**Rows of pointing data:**
· · · · · · ·
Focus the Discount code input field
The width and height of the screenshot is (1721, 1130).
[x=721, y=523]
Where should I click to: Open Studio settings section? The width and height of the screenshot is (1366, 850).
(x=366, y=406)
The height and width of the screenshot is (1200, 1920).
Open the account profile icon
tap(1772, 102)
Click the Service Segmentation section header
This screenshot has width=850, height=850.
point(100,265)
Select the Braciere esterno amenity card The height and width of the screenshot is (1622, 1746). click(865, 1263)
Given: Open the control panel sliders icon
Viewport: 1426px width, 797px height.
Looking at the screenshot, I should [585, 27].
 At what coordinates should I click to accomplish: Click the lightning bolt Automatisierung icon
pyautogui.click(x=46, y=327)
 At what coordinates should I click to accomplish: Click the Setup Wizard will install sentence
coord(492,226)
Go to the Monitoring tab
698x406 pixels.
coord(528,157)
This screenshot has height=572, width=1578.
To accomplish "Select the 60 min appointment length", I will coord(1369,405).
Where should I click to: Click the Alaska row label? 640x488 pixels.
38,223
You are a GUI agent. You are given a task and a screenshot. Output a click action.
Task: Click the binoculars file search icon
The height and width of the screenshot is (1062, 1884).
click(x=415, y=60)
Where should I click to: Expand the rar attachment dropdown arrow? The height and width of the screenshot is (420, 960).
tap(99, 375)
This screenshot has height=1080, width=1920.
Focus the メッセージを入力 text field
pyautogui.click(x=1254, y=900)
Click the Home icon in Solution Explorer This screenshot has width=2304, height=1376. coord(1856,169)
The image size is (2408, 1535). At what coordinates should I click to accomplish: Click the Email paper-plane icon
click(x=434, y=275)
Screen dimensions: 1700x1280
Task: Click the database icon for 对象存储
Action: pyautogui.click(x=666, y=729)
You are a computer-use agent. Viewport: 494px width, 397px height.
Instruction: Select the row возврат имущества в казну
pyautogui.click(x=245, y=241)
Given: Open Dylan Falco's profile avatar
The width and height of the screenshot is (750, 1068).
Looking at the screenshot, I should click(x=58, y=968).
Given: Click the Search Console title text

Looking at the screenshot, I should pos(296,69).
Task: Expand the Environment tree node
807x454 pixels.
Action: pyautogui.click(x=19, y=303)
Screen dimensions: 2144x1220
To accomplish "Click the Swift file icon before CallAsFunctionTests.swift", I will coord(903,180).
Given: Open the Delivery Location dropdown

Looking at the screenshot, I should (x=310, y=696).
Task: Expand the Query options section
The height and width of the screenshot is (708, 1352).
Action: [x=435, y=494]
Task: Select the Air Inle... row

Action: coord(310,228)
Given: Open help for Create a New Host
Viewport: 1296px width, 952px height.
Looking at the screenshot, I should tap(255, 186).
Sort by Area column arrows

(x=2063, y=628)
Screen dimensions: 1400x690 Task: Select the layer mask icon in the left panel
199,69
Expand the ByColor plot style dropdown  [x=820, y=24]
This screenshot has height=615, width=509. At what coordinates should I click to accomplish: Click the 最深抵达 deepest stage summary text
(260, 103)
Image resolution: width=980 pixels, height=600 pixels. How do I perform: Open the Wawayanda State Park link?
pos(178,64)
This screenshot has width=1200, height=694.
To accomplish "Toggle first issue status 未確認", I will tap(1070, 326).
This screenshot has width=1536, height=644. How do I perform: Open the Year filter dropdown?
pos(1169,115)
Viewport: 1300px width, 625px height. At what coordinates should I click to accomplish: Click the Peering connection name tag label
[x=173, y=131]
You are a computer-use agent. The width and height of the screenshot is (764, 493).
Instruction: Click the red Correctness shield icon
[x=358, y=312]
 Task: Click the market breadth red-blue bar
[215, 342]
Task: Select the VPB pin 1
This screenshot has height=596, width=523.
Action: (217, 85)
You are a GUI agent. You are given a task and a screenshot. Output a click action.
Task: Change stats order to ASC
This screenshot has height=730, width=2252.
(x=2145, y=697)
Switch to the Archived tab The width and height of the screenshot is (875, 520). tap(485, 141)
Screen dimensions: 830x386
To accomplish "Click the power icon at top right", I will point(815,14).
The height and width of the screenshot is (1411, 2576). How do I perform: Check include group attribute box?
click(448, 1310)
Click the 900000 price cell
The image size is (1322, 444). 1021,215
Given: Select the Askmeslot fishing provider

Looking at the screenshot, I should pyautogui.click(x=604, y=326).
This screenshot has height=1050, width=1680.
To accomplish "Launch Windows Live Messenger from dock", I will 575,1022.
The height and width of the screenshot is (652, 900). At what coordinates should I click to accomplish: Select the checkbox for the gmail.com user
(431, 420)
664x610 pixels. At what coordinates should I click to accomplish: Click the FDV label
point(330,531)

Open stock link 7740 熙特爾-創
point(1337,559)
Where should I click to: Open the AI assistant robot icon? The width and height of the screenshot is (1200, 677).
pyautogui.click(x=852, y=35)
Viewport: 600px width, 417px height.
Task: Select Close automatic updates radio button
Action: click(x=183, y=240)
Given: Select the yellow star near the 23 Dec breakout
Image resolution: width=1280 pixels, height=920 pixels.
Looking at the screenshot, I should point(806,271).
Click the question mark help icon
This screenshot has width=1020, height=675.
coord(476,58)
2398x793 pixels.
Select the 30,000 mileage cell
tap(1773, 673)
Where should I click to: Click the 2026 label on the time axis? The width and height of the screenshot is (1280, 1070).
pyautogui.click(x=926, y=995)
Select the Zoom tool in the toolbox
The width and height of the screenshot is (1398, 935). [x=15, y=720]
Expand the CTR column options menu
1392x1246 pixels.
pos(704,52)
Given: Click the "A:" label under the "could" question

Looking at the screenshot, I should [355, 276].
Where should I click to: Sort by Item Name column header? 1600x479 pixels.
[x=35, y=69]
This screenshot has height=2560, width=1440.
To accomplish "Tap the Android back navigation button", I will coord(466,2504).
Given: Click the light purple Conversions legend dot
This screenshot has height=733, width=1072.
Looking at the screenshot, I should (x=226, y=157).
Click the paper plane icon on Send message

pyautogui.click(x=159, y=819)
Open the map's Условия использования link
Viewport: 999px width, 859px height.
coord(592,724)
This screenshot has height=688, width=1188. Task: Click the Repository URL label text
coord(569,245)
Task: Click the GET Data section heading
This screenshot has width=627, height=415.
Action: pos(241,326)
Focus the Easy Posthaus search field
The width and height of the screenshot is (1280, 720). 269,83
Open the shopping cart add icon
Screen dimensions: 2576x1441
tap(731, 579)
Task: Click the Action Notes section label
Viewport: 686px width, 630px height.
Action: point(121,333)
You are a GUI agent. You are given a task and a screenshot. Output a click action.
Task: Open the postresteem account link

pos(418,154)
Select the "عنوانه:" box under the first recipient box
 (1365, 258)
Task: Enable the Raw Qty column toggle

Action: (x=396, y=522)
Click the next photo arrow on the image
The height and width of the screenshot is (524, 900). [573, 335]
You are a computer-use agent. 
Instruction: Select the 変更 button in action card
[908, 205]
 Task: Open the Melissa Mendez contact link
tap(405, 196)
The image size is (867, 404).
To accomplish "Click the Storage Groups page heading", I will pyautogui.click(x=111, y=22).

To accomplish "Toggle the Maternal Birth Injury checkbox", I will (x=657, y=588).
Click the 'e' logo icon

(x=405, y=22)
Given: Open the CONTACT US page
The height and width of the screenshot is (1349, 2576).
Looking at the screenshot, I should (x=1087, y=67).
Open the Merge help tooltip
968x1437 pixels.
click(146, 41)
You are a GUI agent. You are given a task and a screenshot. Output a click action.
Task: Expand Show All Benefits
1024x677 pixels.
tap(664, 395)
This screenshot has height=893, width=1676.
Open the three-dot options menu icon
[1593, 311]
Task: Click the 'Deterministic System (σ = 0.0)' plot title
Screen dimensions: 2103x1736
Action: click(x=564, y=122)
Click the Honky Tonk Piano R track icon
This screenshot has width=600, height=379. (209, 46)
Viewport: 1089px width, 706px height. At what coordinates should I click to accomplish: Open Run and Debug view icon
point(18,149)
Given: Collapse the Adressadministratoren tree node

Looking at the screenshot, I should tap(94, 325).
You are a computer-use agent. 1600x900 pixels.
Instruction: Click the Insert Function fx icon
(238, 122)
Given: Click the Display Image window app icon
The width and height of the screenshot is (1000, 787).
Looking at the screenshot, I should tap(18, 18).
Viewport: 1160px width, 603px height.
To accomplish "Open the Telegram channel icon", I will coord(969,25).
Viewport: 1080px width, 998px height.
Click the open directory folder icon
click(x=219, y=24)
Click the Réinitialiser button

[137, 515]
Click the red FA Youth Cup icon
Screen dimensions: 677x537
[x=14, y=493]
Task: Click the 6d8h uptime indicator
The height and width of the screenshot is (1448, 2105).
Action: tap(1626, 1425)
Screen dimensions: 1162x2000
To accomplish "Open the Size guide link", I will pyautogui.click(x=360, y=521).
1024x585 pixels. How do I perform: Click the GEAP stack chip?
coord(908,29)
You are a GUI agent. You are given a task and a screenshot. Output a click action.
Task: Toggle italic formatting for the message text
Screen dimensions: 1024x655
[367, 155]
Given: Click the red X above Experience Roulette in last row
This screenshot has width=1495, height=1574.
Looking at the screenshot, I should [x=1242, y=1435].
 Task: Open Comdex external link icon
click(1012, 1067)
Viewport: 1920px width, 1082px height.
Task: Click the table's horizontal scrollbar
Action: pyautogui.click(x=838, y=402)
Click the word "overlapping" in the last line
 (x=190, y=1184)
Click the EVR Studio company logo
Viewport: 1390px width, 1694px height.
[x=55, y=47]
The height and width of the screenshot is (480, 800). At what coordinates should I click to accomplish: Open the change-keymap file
· · · · · · ·
**YOUR OBJECTIVE:**
List each line of the records above that contains the string "pyautogui".

**RESPONSE:**
pyautogui.click(x=46, y=327)
pyautogui.click(x=1254, y=900)
Action: pyautogui.click(x=666, y=729)
pyautogui.click(x=245, y=241)
Action: pyautogui.click(x=19, y=303)
Looking at the screenshot, I should pyautogui.click(x=604, y=326).
pyautogui.click(x=852, y=35)
pyautogui.click(x=926, y=995)
pyautogui.click(x=159, y=819)
To accomplish "Click the Storage Groups page heading", I will pyautogui.click(x=111, y=22).
To accomplish "Open the Size guide link", I will pyautogui.click(x=360, y=521).
Action: pyautogui.click(x=838, y=402)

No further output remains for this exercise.